● **Selection**:
--- --- ---
In order to prevent the model from overfitting, we need to **regularize** it. Essentially, we make it harder to learn the training data.

It makes sense to force the model to spread the weights more evenly over all features, rather than bet on a few feature, which mighht not be present in future data.

We can do this by training the model with the `C` parameter of the L2 regularization. The default is `1`. Lower values mean stricter regularization.

In [None]:
from sklearn.metrics import f1_score
best_c = None
best_performance = 0.0

for c in [50, 20, 10, 5, 2, 0.5, 0.1, 0.05, 0.01]:
    print(c)
    classifier_c = LogisticRegression(n_jobs=-1, 
                                      multi_class='auto', 
                                      solver='lbfgs',
                                      class_weight='balanced',
                                      C=c
                                     )
    
    classifier_c.fit(X_train, y_train)
    predictions_c = classifier_c.predict(X_dev)
    score = f1_score(y_dev, predictions_c, average='micro')
    if score > best_performance:
        best_performance = score
        best_c = c
        print("New best performance: {}".format(score))
        
    print(classification_report(y_dev, predictions_c))
    print()

Instead of a manual search, we can also use a grid search over all classifier parameters

In [None]:
from sklearn.model_selection import GridSearchCV
from sklearn.calibration import CalibratedClassifierCV

# setting up the classifier we want to optimize
base_clf = LogisticRegression(n_jobs=-1)

# defining parameters to optimize
param_grid = {'C': [20, 10, 5, 1, 0.01],
              'class_weight': ['balanced', None]
             }
# run the optimization
search = GridSearchCV(base_clf, # use the classifier defined above
                      param_grid, # use the parameters defined above
                      cv=5, # use 5-fold cross validation
                      scoring='f1_micro') # use micro F1 to select best model
search.fit(X_train, y_train)
--- --- ---
● **Direction A**:
Answer these questions from the passage on regularization:
(i) What is the default value of the `C` parameter?
(ii) What do lower values of `C` mean?
(iii) How many folds of cross validation does the grid search use?

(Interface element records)
--- --- ---
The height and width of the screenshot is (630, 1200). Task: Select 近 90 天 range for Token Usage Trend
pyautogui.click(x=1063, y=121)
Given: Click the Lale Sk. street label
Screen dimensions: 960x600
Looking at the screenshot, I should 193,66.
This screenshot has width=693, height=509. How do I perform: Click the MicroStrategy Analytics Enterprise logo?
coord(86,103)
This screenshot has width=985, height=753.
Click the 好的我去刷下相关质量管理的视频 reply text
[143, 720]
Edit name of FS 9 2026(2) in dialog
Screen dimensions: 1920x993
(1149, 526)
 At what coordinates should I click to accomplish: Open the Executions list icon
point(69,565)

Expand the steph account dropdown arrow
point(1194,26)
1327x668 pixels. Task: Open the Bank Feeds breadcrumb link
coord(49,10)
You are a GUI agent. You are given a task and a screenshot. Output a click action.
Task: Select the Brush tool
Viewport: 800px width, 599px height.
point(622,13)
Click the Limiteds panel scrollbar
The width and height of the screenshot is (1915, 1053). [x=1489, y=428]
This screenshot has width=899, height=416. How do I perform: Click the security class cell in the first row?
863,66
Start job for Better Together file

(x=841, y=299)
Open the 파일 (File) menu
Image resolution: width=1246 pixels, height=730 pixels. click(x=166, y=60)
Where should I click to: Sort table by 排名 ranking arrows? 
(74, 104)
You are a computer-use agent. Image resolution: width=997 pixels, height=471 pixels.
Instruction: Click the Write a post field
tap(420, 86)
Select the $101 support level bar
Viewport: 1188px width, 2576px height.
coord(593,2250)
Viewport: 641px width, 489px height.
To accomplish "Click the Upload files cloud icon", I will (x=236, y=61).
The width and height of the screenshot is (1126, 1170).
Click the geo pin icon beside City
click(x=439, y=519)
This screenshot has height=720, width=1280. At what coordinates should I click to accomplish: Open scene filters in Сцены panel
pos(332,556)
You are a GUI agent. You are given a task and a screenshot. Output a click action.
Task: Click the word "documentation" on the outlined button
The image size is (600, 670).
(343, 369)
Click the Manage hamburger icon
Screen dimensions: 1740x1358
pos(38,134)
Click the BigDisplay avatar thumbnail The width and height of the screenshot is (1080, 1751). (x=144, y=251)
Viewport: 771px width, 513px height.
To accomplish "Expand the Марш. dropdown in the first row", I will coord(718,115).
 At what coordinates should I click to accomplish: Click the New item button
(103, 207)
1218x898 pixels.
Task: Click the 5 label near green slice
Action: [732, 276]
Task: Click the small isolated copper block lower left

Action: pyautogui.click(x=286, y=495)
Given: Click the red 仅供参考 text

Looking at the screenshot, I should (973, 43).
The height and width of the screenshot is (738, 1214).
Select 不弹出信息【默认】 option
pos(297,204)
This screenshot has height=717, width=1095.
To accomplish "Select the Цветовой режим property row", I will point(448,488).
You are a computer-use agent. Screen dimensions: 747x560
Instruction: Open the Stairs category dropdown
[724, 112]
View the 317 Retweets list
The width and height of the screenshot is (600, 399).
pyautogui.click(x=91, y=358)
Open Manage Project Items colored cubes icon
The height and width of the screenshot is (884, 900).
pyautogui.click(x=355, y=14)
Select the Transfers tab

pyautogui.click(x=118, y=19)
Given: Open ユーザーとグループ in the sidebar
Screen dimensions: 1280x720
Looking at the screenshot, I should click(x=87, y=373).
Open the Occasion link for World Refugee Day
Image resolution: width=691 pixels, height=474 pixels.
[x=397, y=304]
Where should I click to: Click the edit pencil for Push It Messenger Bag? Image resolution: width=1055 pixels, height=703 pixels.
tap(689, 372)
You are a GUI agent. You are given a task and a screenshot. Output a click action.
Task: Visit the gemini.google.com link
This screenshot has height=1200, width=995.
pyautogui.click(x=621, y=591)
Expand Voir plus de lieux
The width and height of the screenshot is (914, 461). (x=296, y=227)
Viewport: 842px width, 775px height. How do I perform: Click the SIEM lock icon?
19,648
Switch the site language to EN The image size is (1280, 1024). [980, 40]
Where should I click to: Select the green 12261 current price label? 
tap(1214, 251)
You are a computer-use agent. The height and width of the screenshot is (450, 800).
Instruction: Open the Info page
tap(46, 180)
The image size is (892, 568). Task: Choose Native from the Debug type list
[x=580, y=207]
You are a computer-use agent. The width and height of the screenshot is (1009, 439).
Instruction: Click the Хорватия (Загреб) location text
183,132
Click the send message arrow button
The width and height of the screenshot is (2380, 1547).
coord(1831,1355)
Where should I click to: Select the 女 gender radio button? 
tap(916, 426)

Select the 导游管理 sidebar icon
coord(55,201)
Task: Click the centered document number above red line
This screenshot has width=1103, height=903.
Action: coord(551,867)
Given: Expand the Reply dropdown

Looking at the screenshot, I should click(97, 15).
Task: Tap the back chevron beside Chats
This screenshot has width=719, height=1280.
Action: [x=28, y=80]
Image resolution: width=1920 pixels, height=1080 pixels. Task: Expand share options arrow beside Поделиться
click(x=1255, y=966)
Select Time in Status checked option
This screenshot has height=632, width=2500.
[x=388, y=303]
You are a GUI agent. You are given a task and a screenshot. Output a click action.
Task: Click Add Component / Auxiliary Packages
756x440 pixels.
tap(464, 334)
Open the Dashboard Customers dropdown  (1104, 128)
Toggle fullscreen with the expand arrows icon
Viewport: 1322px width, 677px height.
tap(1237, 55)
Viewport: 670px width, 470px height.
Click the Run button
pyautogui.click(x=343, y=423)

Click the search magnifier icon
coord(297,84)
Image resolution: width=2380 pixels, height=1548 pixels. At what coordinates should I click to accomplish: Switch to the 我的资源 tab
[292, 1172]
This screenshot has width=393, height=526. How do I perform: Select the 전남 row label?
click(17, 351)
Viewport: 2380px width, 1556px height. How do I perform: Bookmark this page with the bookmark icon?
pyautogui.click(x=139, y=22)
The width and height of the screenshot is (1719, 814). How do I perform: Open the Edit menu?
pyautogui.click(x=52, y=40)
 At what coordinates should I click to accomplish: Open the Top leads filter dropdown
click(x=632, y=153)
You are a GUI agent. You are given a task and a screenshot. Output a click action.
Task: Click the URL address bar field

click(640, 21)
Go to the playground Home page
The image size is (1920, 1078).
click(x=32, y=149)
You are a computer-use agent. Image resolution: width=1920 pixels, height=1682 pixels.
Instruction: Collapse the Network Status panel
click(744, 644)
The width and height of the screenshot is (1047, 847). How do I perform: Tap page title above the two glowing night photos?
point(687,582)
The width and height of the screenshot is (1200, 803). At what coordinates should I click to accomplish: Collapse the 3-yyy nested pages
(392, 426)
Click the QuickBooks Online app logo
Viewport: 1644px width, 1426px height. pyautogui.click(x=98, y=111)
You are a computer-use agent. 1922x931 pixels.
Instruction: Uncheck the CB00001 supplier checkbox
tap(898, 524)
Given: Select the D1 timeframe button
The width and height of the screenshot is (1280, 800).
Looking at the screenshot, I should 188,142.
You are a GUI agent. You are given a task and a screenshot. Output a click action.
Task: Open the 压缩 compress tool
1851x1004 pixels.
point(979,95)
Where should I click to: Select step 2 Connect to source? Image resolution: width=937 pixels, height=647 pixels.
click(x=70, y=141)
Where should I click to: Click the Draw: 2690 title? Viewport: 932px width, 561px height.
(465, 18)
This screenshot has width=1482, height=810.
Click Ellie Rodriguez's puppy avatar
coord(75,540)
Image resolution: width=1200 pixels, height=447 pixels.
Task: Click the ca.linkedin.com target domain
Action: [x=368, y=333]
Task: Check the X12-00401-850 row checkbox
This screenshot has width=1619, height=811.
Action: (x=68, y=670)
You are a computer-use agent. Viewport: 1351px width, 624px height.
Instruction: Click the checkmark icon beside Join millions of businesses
--- --- ---
● **Direction B**:
Update the records from the line that has "Open the 파일 (File) menu" through the line that has "will (x=236, y=61).", replacing "Instruction" with "Command" and leaving all else unchanged; provide only those lines.

● **Correct output A**:
(i) `1`
(ii) Stricter regularization.
(iii) 5

● **Correct output B**:
Open the 파일 (File) menu
Image resolution: width=1246 pixels, height=730 pixels. click(x=166, y=60)
Where should I click to: Sort table by 排名 ranking arrows? 
(74, 104)
You are a computer-use agent. Image resolution: width=997 pixels, height=471 pixels.
Command: Click the Write a post field
tap(420, 86)
Select the $101 support level bar
Viewport: 1188px width, 2576px height.
coord(593,2250)
Viewport: 641px width, 489px height.
To accomplish "Click the Upload files cloud icon", I will (x=236, y=61).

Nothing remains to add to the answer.